=== Section Start ===

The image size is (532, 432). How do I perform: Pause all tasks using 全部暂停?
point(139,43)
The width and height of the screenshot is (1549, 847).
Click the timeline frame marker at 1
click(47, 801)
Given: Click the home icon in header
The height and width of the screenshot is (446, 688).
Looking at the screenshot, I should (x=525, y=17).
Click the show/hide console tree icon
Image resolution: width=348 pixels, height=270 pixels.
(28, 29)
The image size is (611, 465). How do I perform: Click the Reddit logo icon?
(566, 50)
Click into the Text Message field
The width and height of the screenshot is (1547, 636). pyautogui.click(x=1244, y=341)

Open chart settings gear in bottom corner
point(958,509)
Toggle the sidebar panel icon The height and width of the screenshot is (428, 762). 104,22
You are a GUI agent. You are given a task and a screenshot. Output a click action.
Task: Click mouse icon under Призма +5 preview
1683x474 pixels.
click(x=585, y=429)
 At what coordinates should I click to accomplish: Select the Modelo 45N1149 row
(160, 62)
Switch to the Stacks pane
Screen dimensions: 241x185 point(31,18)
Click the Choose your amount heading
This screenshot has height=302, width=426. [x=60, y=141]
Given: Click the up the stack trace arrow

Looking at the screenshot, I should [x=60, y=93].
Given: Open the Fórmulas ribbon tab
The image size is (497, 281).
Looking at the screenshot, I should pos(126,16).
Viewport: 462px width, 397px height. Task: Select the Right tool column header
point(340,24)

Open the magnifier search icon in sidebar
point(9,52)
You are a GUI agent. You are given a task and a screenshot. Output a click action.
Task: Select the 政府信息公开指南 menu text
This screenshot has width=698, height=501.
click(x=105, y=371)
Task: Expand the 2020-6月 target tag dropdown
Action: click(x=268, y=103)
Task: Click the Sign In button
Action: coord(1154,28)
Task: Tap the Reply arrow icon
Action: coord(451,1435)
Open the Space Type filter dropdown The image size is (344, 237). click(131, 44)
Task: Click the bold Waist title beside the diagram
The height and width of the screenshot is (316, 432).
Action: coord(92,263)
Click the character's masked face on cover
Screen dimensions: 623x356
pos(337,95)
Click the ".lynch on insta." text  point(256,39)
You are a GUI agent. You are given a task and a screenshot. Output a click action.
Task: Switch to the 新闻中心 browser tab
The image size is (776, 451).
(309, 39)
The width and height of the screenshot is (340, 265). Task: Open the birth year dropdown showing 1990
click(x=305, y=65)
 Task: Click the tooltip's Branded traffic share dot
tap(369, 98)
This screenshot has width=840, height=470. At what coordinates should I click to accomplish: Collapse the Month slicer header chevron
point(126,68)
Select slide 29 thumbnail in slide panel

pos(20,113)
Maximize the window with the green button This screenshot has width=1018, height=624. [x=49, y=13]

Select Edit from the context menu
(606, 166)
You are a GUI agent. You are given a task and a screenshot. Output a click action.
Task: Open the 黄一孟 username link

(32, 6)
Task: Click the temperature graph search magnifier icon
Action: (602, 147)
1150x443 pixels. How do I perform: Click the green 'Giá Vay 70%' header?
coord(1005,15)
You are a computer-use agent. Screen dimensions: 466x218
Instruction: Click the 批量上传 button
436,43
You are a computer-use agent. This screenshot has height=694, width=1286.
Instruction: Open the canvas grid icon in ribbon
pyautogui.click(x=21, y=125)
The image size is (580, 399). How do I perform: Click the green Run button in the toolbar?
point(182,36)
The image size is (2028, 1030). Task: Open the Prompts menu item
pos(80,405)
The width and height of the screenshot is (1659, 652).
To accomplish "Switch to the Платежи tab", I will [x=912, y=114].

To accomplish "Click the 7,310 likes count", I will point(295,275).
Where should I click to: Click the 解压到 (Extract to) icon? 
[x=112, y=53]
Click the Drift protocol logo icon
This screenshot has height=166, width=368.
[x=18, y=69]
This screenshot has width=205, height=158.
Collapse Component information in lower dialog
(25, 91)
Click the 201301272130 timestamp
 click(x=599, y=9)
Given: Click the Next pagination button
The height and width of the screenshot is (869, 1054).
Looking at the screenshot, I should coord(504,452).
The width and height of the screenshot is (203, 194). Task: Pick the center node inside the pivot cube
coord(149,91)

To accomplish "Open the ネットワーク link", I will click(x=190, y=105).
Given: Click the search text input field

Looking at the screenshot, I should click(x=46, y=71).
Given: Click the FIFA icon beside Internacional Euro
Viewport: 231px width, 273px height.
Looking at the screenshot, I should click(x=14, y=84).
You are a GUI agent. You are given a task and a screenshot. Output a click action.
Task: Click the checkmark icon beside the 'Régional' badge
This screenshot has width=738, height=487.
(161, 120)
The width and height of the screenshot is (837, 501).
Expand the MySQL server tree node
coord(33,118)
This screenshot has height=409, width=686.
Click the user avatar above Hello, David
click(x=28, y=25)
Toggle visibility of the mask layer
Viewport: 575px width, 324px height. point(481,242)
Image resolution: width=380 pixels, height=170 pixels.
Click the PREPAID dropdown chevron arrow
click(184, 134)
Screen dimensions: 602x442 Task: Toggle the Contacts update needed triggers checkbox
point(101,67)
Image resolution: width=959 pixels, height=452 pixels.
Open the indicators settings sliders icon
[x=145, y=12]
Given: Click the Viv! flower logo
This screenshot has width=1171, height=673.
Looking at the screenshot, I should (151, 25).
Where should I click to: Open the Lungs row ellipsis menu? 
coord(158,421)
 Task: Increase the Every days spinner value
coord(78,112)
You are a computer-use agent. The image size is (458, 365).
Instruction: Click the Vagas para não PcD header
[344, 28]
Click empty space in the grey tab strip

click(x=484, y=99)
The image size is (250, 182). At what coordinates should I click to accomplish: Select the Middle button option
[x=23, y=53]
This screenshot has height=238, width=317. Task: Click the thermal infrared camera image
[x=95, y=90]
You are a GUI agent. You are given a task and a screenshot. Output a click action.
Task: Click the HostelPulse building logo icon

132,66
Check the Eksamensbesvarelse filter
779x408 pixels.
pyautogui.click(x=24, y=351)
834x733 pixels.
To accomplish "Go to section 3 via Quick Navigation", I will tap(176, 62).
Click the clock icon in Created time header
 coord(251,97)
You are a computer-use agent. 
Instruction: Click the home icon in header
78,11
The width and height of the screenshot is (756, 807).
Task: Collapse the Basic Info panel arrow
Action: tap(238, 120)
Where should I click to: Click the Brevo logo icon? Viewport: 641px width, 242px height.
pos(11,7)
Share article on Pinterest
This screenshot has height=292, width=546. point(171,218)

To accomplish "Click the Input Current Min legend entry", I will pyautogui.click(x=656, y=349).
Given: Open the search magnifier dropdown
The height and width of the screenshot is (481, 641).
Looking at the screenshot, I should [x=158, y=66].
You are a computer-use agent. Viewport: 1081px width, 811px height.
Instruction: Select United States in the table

=== Section End ===

▸ **EXERCISE BRIEF**: Every line containing the string "will" in the entries should be counted; give the resulting number and nothing else.

▸ **SOLUTION TO THIS PROBLEM**: 5